Hi Steve,
Could you talk a little more about how you're writing the file? I don't
think Kite will make the file visible until the entire file is closed to
avoid partial files. If you're not using Kite, then it's a little hard
for me to comment on what is happening that might cause this.
More inline...
On 04/28/2015 12:59 PM, Steve wrote:
> I have been testing the ability to execute a query using Impala or Hive
> against a table in which the data is stored in Avro, and the Avro file
> is being appended to during the query by a single thread.
>
> During one of my tests, the Hive query failed due to the following
> exception:
>
> Caused by: org.apache.avro.AvroRuntimeException: java.io.IOException:
> Invalid sync!
>
> I repeated the Hive query several times during the append operation and
> also after it was completed. I received the same exception every time.

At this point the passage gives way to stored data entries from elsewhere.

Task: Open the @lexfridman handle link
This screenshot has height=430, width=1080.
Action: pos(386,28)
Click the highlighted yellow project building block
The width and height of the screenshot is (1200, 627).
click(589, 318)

Looks like the data is getting corrupted, but reading a file while it is
being written shouldn't be the cause. It isn't surprising to get this
exception while a file is being written, but getting it afterward means
the file is corrupt.
> I also ran the same query using Impala and received the same exception.
Yeah, more confirmation that it is corrupted.
> I can see how this is possible while the avro file is being appended to,
> but it seems that it should not happen after the avro file is closed.
>
> How is it possible that that sync marker can become invalid during this
> scenario?
I think reading while appending to the file might just be a red herring.
I don't see how that would corrupt it.
rb
--
Ryan Blue
Software Engineer
Cloudera, Inc.